(Goal) Quote the rows below word for word, starting at the line that contains "Click the Up one level arrow icon" and ending at the final line of the rows, and leave out the pictures.

(Input material)

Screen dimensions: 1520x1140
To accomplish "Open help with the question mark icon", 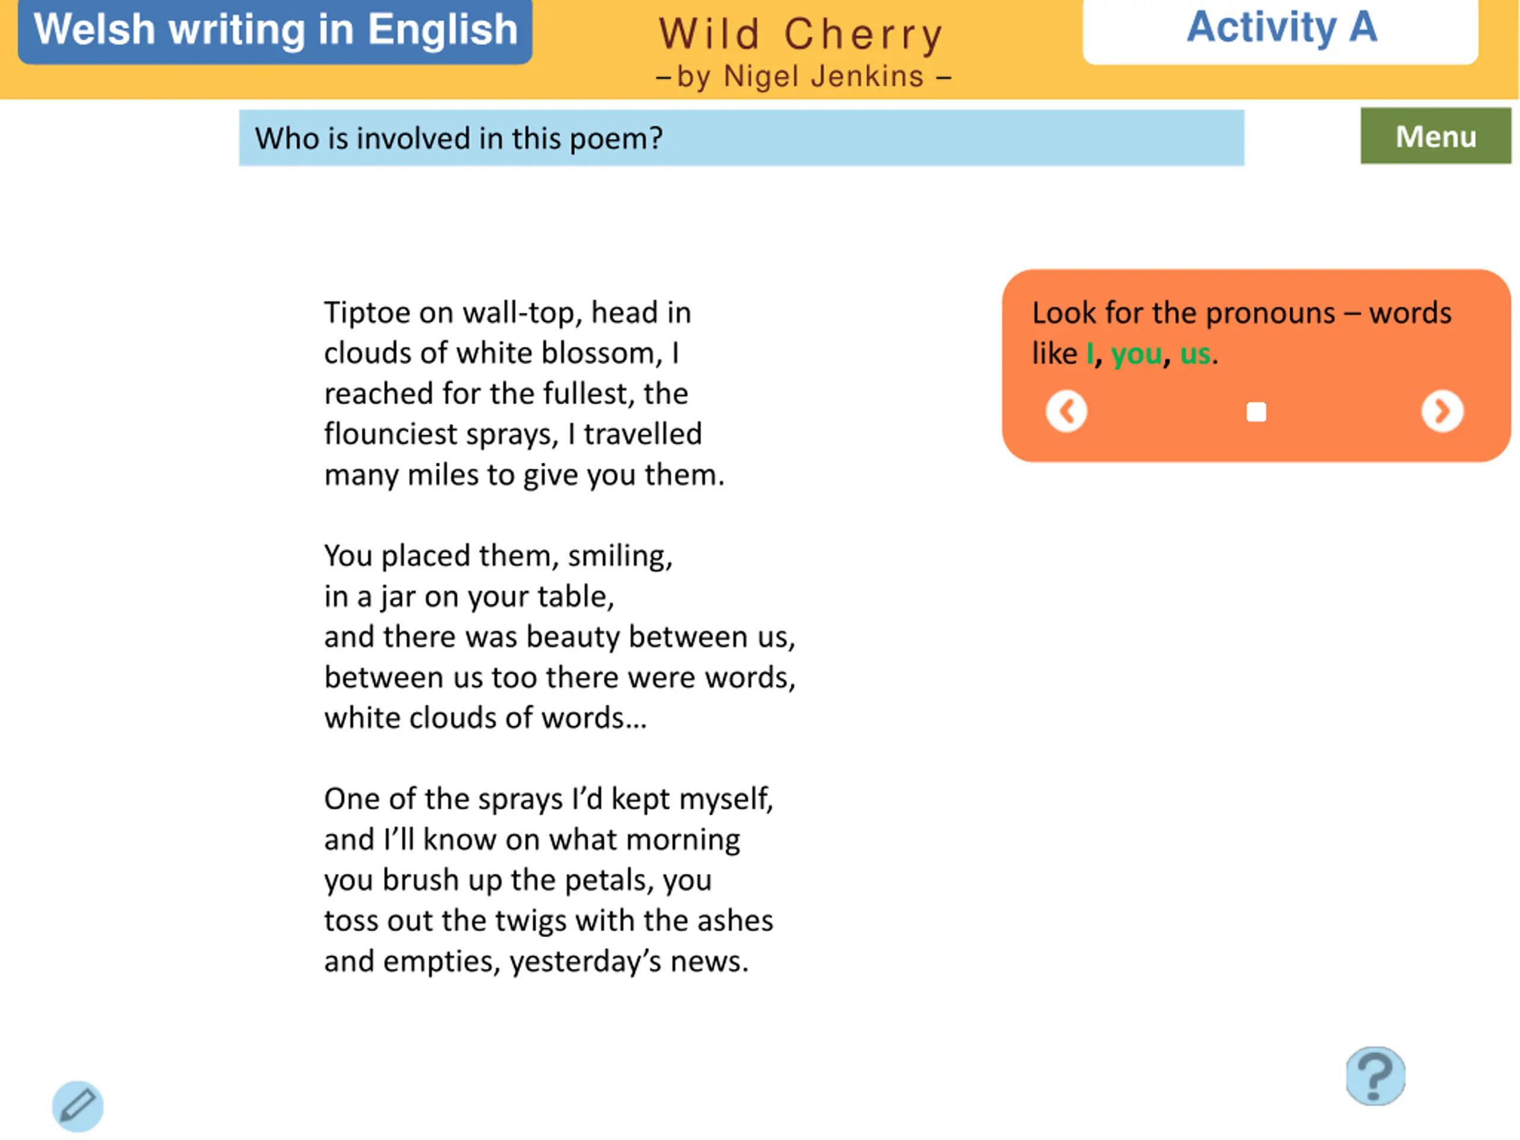I will [x=1376, y=1076].
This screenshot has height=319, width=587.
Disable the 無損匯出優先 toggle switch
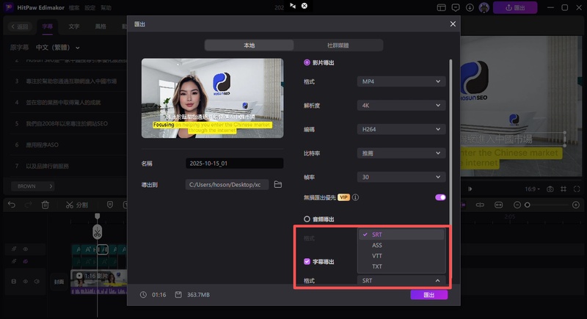click(x=440, y=197)
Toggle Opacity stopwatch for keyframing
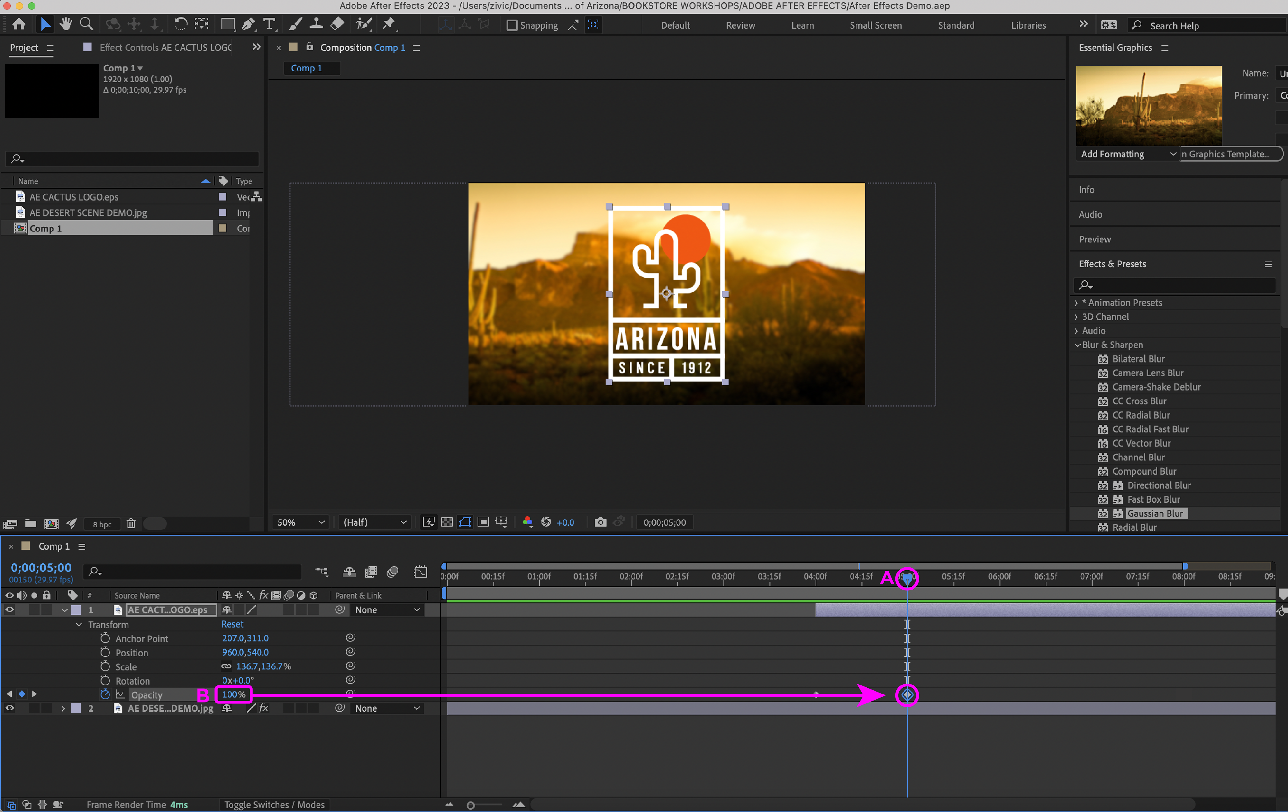This screenshot has height=812, width=1288. pyautogui.click(x=105, y=694)
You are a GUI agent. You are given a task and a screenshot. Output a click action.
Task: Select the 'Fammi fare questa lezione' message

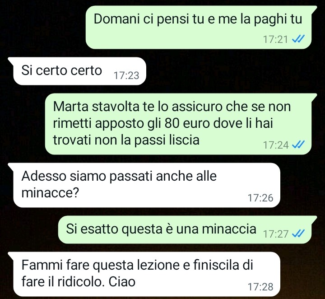click(144, 274)
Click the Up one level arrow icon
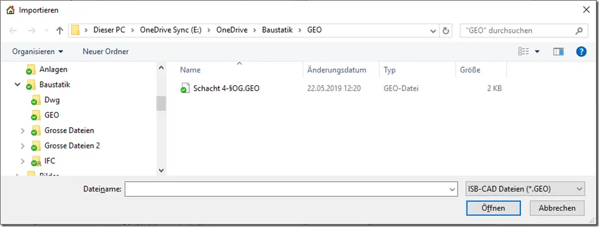 pos(59,30)
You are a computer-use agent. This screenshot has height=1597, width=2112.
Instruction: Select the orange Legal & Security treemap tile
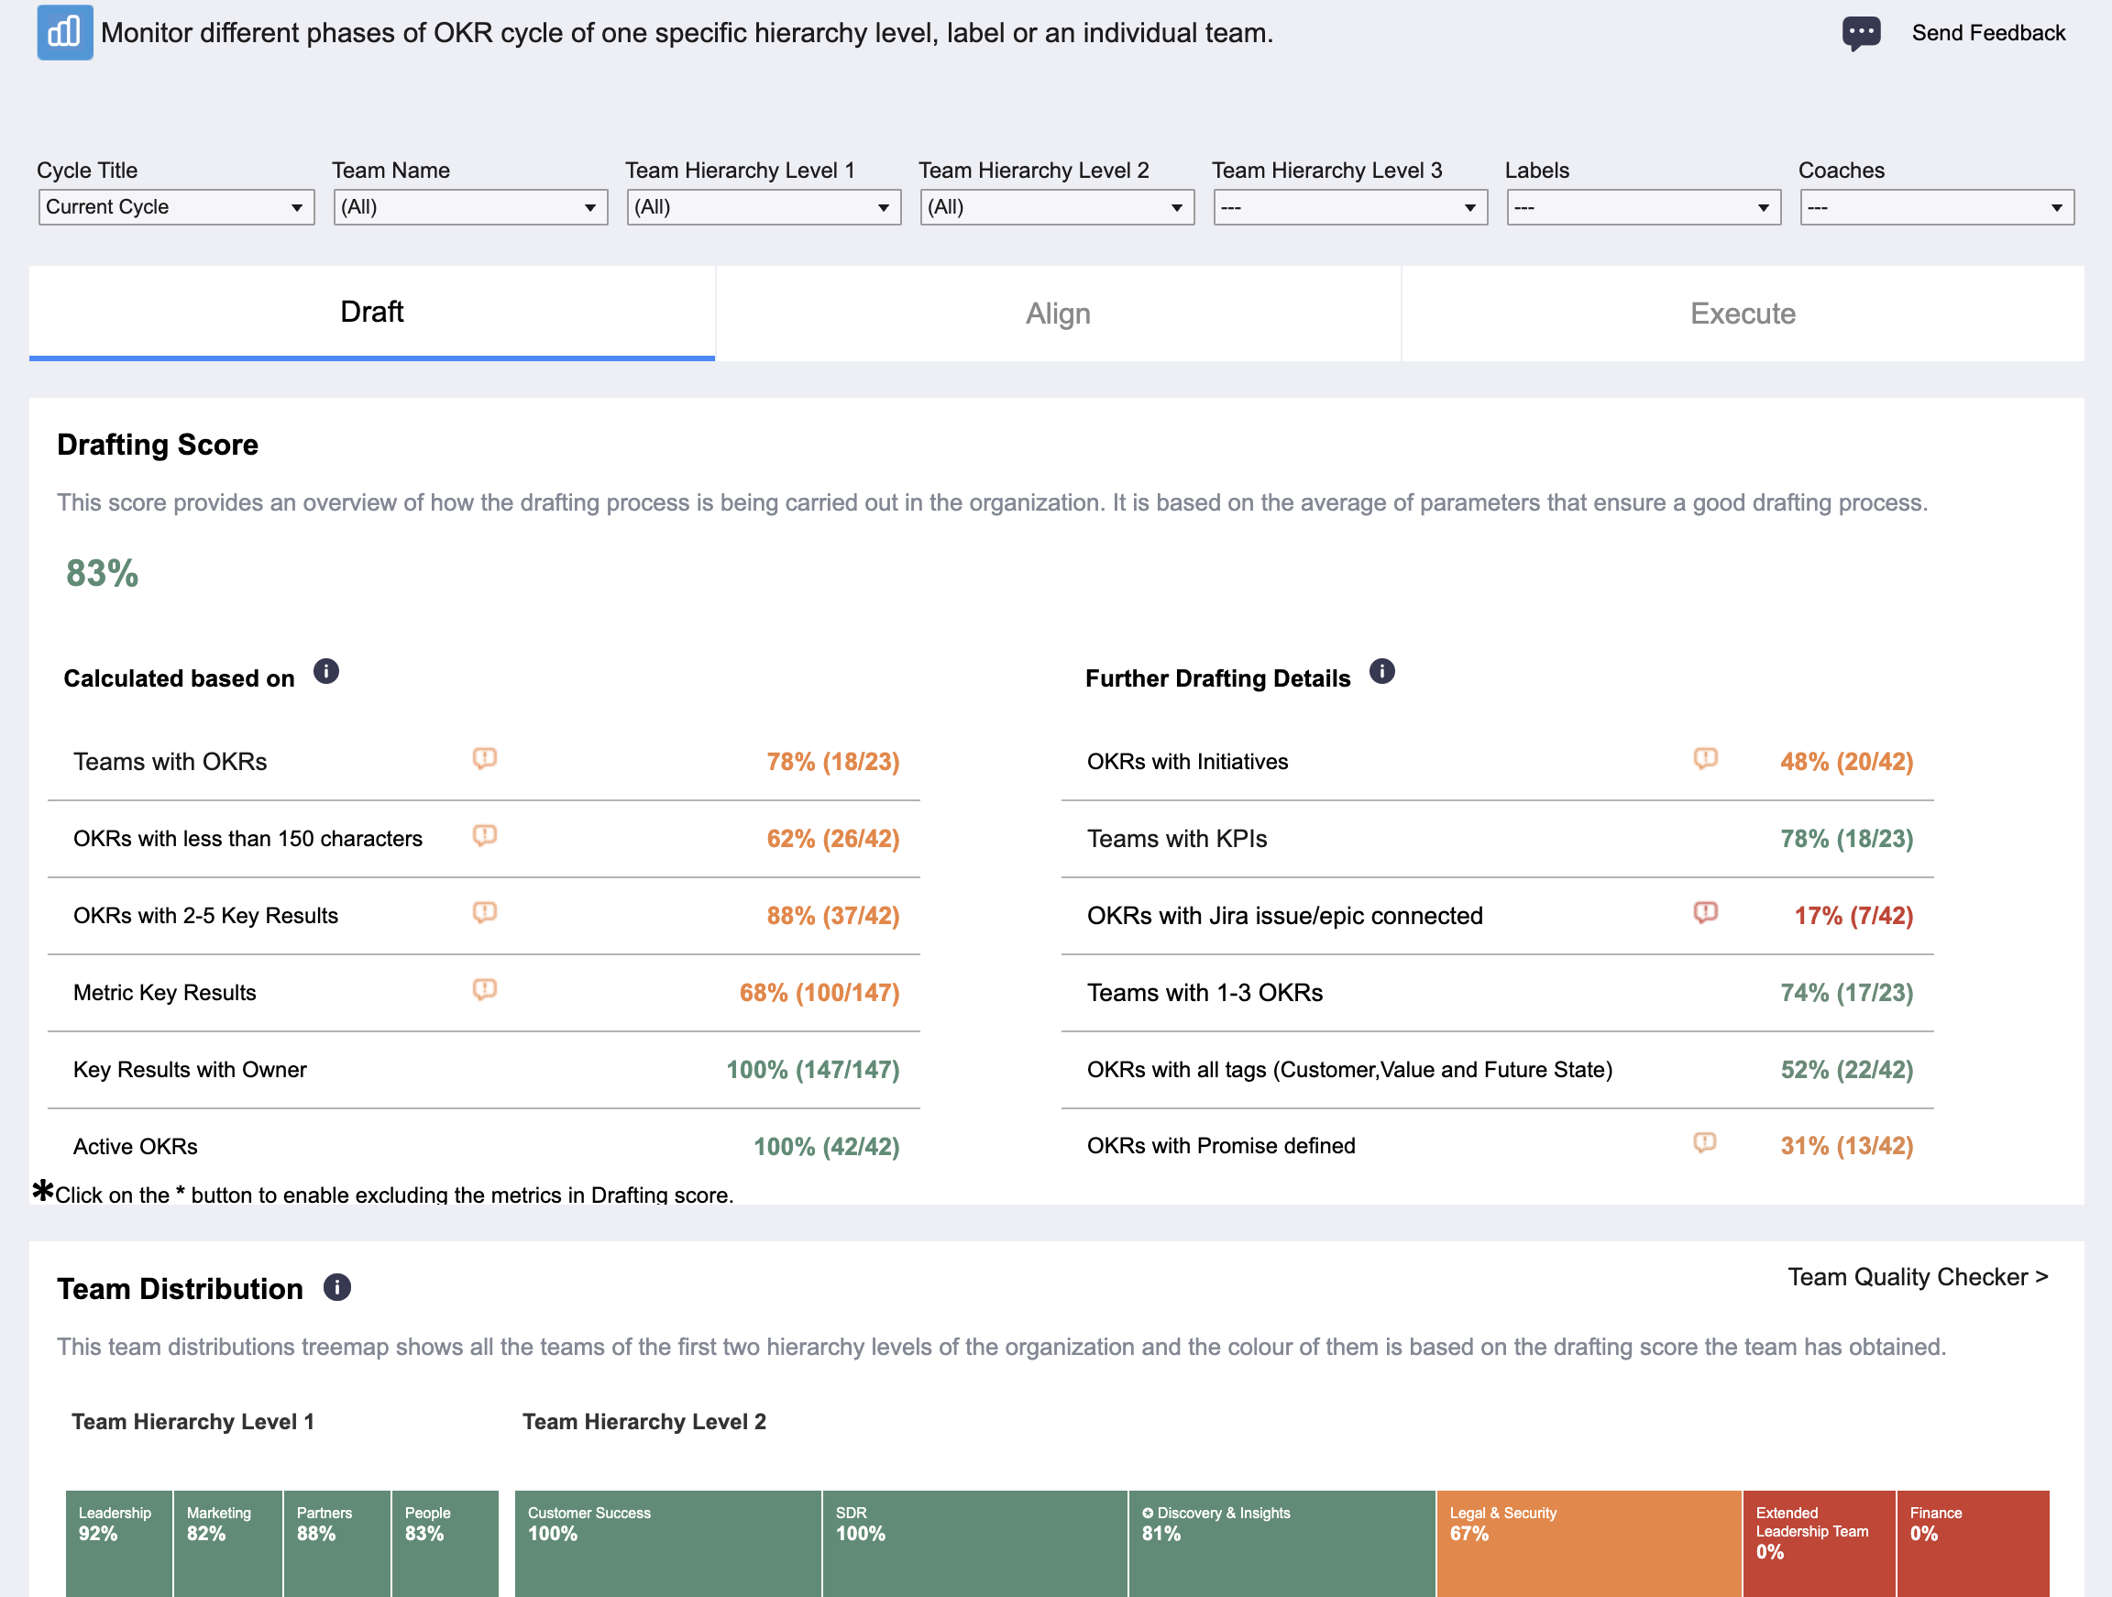point(1589,1544)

(Answer to the task)
Click the Up one level arrow icon
 pos(59,30)
You are a computer-use agent. This screenshot has height=1597, width=2112.
Instruction: Select the orange Legal & Security treemap tile
point(1589,1544)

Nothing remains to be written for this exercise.